Зимой 1896 года Никита Всеволожский умер. Современник Савиной записывал: «...А муж: к этому времени уже увлекся другой женщиной. Когда он вскоре умер, эта женщина не пустила ее к гробу. Дело было зимой. И Савина шла обратно несколько верст по глубокому снегу. Извозчика отпустила. А вечером она играла... Но, играя пьесу Потехина «Нищие духом», где героиню бросает любимый муж, она давала в третьем акте не только трагедию изображаемой ею женщины, но и свою личную...»
Такая это была актриса! Женщина, сильная духом, сумевшая пережить романтическую любовь и переступить через житейскую грязь.
В театре Савина сменила амплуа очаровательно-легкомысленных особ на холодных и расчетливых завоевательниц. «Разве Вы не знаете, что в теперешнее время женщины все могут, и через них все делается?» – говорила одна из савинских героинь – Ольга Рацева из драмы Марковича «Чад жизни».
Тогда, в конце прошлого века, такие женщины были редкостью. Можно сказать, первые ласточки. Сегодня их стаи. Красота, дурман страсти, обаяние греха – все это действует безотказно – на сцене и в жизни.
В театре Савина – в зените славы. Она играла так, что одна из актрис в восхищении произнесла: «Ловко сделано, черт возьми!» «Ловко» – это красиво, убедительно, впечатляюще. Хотя еще раз подчеркнем, своего успеха Савина добивалась при средних актерских данных.
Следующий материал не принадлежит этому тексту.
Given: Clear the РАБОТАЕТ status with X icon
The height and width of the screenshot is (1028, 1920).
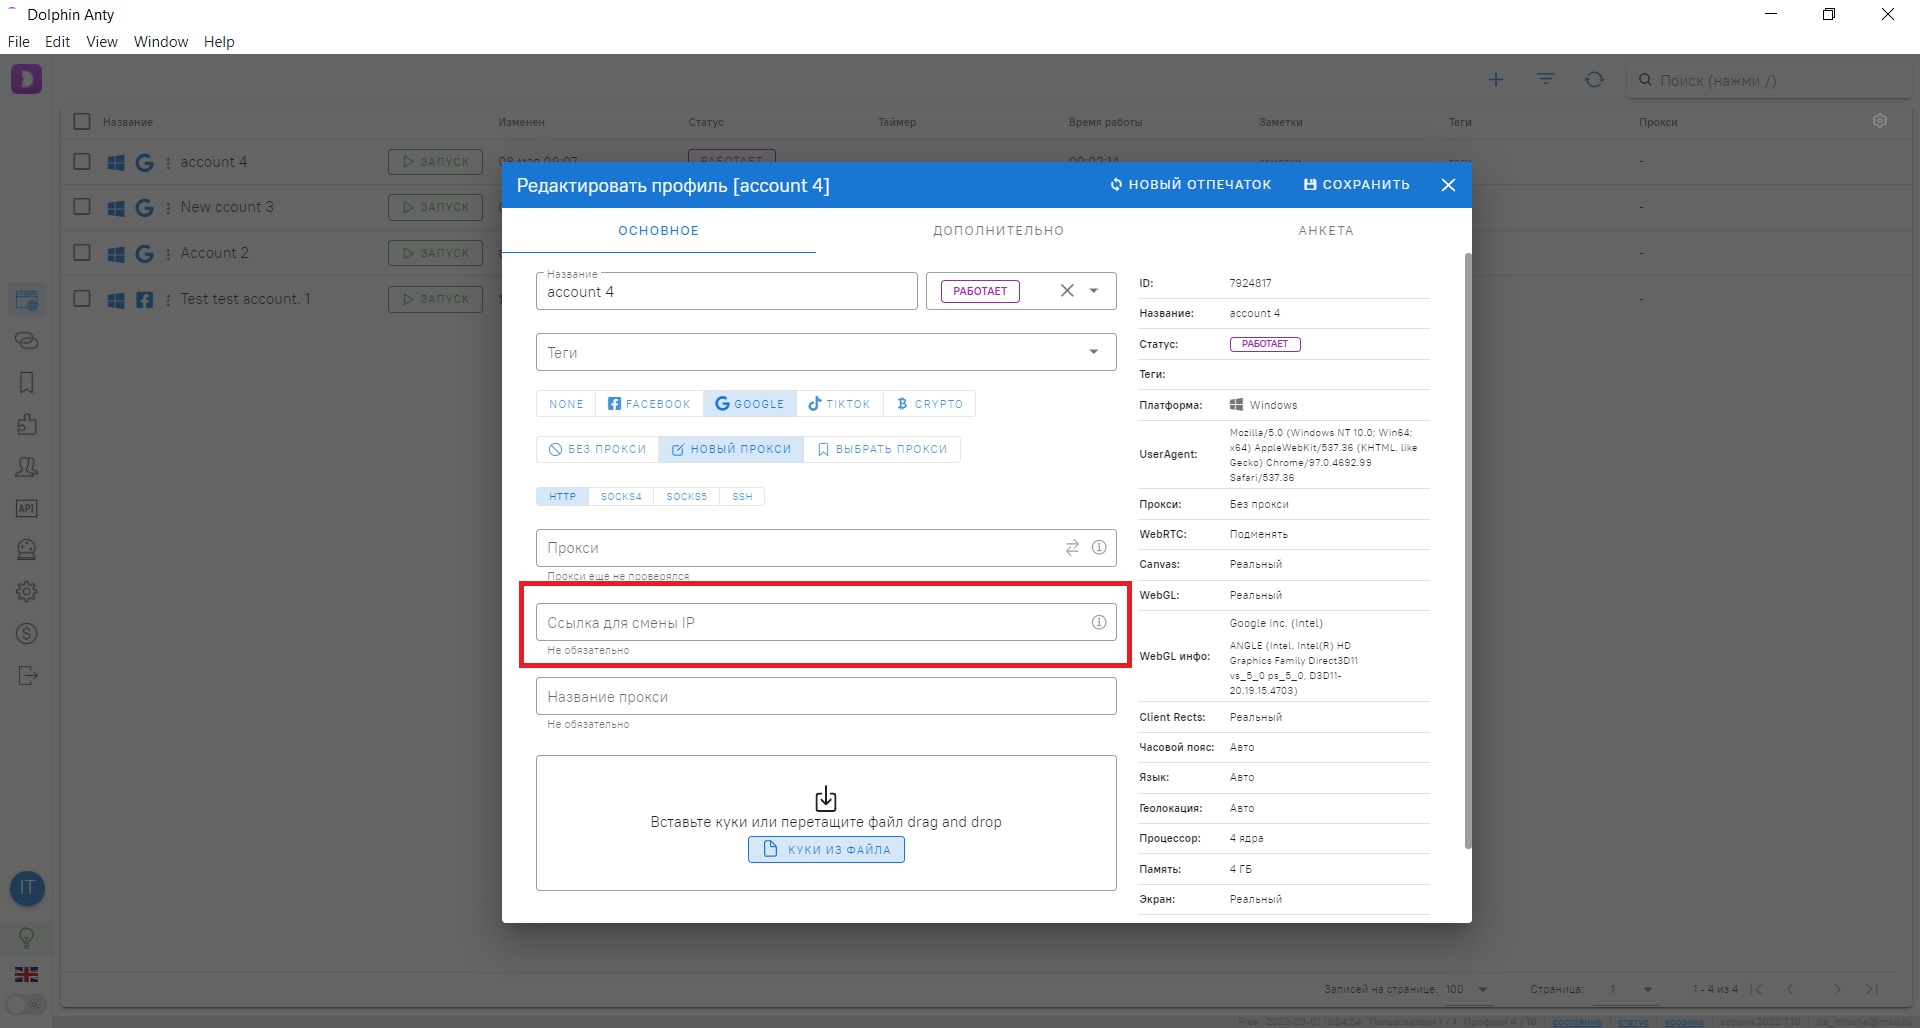Looking at the screenshot, I should 1067,291.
Как отмечал критик Эфрос: «У Савиной был далеко не безупречной красоты голос, лицо Савиной далеко не было лицом красавицы. Но между голосом, между манерой говорить, лицом, жестами была какая-то совсем особая, вот именно безупречная гармония».
И, конечно, у Савиной была изумительная способность «менять глаза». Ее глаза могли быть утомленными и мертвыми, веселыми и дерзкими, страдающими и любящими.
Савиной восхищались многие. «О, эти глаза! – восклицал актер Николай Ходотов. – Их силу, их обаяние всегда будут помнить и те, на ком они останавливались в минуты гнева, и те, кому сияли бесконечной милостью и доброй лаской».
Гнев, милость, ласка – почти монаршьи проявления. Еще кнут, пряник. Всеми этими инструментами власти блестяще пользовалась Савина за кулисами. Молодой тогда актер Юрий Юрьев писал: «За кулисами велась борьба, борьба за власть, за влияние. Нужно было быть всегда начеку. Ее выдающийся ум, скорее, мужского склада, давал ей возможность хорошо ориентироваться в закулисной жизни. Она знала каждого наизусть, видела всех насквозь, предугадывала их намерения и вовремя нажимала необходимые кнопки сложнейшего театрального механизма, – и всегда выходила победительницей из каждого затруднительного положения, как самый искусный шахматный игрок».
Но Савина не только подавляла, подчиняла, но и многим людям помогала. Помогала деньгами, советами, вечно билась за то, чтобы поместить в приют сироту, выхлопотать пенсию вдове, устроить ангажемент провинциальному актеру. Она помнила себя начинающую и не могла отказать в покровительстве.